L’uguaglianza deve essere il terzo pilastro, come è sempre stato. La ripartenza economica è lenta e debole e nella crisi sono aumentate le sofferente e insicurezze di tanti mentre pochi si sono arricchiti. A fronte della proposta principale di Lega e M5S, la “flat tax” cioè la riforma fiscale per aiutare i più ricchi a pagare di meno, vogliamo proporre una riforma fiscale opposta, che riduca le imposte per chi ha meno e le aumenti per chi ha di più. A questo intendiamo aggiungere un vero progetto di reddito di autonomia, realizzabile, per aiutare a vivere in modo dignitoso quel 12,1% di persone che versa in condizioni di grave deprivazione.

La crisi inaudita che si è aperta richiede di prendere posizione in modo chiaro. I temi sono tanti ma quelli dove si giocherà la partita cruciale sono e saranno questi tre.
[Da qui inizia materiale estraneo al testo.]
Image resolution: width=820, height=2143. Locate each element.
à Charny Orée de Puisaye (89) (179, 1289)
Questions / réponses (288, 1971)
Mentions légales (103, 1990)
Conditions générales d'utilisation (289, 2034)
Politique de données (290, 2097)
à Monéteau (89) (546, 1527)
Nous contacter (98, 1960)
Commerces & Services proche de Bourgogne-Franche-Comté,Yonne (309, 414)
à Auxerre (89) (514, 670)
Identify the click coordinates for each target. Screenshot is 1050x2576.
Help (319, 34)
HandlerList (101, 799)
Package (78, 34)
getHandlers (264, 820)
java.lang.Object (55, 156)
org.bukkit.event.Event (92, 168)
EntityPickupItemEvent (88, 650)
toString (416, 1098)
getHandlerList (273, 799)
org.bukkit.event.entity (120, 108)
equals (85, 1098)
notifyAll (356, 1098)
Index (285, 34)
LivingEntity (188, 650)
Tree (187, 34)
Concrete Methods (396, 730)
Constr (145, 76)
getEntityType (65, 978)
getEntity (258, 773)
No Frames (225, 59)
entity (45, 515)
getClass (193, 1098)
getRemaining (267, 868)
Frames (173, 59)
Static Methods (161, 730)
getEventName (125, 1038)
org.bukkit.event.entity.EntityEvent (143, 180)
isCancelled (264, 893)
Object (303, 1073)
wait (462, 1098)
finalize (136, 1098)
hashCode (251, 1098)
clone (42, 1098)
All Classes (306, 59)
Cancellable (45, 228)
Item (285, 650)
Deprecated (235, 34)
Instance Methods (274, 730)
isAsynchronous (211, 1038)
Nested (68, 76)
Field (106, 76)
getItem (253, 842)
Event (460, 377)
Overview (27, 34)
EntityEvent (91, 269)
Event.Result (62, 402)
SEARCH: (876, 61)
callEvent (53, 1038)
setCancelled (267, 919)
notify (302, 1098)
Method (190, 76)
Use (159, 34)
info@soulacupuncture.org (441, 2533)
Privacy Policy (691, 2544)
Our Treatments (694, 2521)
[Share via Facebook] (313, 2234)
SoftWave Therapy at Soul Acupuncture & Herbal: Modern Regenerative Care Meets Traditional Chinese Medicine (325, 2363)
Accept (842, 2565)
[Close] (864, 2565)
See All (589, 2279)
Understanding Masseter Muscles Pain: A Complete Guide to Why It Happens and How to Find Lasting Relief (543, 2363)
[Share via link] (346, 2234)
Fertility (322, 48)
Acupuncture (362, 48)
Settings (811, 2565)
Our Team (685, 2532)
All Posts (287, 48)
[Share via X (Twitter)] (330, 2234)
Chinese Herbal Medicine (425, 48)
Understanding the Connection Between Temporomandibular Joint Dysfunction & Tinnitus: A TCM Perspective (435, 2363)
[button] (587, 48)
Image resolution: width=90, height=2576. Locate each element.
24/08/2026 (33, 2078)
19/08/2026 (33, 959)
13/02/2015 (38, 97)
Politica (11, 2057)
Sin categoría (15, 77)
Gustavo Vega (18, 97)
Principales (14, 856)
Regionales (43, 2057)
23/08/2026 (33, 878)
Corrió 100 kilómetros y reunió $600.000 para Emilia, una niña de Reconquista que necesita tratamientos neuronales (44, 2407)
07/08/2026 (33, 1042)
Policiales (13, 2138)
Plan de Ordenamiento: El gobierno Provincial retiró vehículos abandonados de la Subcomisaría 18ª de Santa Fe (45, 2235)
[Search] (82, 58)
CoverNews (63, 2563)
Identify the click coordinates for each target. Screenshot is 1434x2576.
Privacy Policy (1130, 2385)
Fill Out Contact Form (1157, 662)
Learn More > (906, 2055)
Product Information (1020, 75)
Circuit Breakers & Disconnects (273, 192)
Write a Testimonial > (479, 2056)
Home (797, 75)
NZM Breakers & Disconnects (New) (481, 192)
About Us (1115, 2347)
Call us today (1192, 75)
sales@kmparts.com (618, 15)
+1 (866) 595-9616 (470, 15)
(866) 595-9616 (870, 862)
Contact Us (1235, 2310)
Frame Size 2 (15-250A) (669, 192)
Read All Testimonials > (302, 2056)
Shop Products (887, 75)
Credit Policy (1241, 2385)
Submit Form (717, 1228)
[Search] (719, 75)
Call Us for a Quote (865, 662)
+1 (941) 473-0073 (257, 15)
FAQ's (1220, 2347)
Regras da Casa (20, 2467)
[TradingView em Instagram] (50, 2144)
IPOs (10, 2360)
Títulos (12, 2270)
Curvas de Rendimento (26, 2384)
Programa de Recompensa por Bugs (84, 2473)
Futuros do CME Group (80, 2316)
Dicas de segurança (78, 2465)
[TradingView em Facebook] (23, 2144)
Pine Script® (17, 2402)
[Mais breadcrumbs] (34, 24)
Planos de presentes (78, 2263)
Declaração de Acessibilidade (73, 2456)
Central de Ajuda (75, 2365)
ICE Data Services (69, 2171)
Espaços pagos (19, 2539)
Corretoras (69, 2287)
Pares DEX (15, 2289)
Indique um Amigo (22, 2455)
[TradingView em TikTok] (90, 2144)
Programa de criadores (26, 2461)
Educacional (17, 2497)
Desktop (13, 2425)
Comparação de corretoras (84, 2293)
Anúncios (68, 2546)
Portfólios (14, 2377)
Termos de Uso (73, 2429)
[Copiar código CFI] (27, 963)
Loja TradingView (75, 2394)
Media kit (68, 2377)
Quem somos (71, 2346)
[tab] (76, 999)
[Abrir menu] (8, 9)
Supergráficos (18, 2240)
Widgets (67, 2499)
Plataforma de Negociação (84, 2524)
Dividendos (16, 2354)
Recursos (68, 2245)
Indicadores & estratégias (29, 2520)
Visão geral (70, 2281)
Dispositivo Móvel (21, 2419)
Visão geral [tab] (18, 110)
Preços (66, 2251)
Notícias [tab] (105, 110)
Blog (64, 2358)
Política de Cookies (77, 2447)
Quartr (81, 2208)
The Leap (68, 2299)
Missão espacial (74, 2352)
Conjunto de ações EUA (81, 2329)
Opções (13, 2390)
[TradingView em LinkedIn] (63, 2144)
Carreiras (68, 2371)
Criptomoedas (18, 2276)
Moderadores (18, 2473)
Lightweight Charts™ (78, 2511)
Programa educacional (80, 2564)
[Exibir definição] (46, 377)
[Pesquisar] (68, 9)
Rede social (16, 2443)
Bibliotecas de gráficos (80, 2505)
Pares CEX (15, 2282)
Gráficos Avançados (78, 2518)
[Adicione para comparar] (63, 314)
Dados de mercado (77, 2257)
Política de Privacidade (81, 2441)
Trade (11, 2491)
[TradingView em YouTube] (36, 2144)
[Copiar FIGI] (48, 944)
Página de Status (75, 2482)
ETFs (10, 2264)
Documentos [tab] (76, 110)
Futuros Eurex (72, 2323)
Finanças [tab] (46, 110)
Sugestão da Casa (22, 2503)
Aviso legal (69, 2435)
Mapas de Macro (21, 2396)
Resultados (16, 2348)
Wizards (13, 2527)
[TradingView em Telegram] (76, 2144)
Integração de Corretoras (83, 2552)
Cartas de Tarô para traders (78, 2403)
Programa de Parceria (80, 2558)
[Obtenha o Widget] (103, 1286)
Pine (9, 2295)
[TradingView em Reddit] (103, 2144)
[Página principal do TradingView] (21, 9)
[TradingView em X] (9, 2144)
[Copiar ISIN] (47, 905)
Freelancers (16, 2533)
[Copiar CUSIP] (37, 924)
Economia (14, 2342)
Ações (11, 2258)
La sfida per la sinistra, che deve essere raccolta, è di presentarsi con idee chiare e nette, inequivocabili e chiaramente alternative.

 

Primi firmatari: Lorenzo Azzolini, Rosaria Augello, Paola Bellotti, Viola Boero, Ivano Bosco, Renata Briano, Filippo Bruzzone, Giuliano Carlini, Barbara Carpanini, Renato Carpi, Federica Castagnola, Maria Cristina Castellani, Alessandro Cavalli, Pietro Ciuffardi, Giulia Celano, Leonardo Chessa, Domenico Chionetti, Cristina Corti, Luca Curtaz, Simone D’Angelo, Maurizio Dall’Oro, Eugenio Damasio, Giulio Derchi, Alberto Diaspro, Guglielmo Empoldi, Ornella Fasce, Arturo Flick, Stefano Gaggero, Elisa Gambardella, Davide Ghio, Agostino Gianelli, Antonio Gibelli, Piergiorgio Grossi, Niccolò Iurilli, Antonella Lupo, Emilia Marasco, Mario Margini, Walter Massa, Andrea Massera, Michele Matteucci, Clizia Nicolella, Carla Olivari, Fabio Patrone, Marianna Pederzolli, Stefano Poli, Franco Praussello, Rossella Ridella, Emilio Robotti, Carla Sibilla, Luisa Stagi, Francesco Surdich, Federico Tanda, Lucia Tatulli, Alessandro Terrile, Sebastiano Tringali, Mario Tullo, Mattia Visciotto.